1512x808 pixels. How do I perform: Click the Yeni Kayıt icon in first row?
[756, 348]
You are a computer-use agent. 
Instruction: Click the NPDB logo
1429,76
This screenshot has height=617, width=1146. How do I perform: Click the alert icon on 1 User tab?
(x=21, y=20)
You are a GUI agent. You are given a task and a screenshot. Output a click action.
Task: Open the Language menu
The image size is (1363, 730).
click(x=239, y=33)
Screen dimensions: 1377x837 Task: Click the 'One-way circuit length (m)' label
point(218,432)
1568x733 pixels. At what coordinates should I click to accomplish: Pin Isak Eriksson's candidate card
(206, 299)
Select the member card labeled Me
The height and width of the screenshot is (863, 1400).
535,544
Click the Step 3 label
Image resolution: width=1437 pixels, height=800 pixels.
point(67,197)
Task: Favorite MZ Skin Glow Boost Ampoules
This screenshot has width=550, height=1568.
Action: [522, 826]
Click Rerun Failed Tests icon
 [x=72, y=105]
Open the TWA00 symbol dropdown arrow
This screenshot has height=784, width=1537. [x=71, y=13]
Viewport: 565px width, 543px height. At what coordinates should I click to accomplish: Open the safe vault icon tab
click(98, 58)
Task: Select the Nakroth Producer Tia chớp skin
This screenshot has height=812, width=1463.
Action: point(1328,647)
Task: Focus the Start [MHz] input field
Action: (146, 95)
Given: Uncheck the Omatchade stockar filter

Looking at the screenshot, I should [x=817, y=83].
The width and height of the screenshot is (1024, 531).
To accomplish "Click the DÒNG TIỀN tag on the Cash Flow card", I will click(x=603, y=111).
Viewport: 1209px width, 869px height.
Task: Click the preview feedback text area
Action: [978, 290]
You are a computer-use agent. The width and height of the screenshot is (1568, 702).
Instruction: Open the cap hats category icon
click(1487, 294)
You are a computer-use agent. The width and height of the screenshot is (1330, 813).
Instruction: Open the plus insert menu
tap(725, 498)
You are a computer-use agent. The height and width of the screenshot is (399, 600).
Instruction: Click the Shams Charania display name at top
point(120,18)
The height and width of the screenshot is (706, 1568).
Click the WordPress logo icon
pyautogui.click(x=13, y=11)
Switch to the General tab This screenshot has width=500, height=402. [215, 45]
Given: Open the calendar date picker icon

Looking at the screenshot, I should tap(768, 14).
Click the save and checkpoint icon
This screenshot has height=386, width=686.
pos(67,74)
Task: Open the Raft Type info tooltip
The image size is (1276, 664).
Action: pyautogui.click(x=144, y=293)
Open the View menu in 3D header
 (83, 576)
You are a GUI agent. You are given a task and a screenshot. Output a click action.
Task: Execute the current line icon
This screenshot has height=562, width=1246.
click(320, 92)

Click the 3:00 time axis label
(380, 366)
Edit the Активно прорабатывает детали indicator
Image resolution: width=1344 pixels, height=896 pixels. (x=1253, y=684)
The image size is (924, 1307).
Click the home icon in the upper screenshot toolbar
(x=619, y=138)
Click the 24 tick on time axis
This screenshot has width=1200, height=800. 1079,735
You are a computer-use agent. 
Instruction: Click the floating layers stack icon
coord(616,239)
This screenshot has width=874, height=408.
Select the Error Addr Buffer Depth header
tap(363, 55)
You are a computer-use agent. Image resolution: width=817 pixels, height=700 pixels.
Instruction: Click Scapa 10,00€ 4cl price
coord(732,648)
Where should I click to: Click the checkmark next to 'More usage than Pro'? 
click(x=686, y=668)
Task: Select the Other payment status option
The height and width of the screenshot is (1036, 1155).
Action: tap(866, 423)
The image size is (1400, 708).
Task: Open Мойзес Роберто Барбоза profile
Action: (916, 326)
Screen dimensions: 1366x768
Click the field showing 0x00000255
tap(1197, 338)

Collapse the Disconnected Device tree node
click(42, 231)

------------------------------------

▶ _WHAT THIS TASK INVOLVES_
After locating the line with "The width and height of the screenshot is (1024, 531)." in the material above, return it and each line after it exactly, ending at the line with "You are a computer-use agent. The height".

▶ _TASK RESULT_
The width and height of the screenshot is (1024, 531).
To accomplish "Click the DÒNG TIỀN tag on the Cash Flow card", I will click(x=603, y=111).
Viewport: 1209px width, 869px height.
Task: Click the preview feedback text area
Action: [978, 290]
You are a computer-use agent. The width and height of the screenshot is (1568, 702).
Instruction: Open the cap hats category icon
click(1487, 294)
You are a computer-use agent. The width and height of the screenshot is (1330, 813).
Instruction: Open the plus insert menu
tap(725, 498)
You are a computer-use agent. The height and width of the screenshot is (399, 600).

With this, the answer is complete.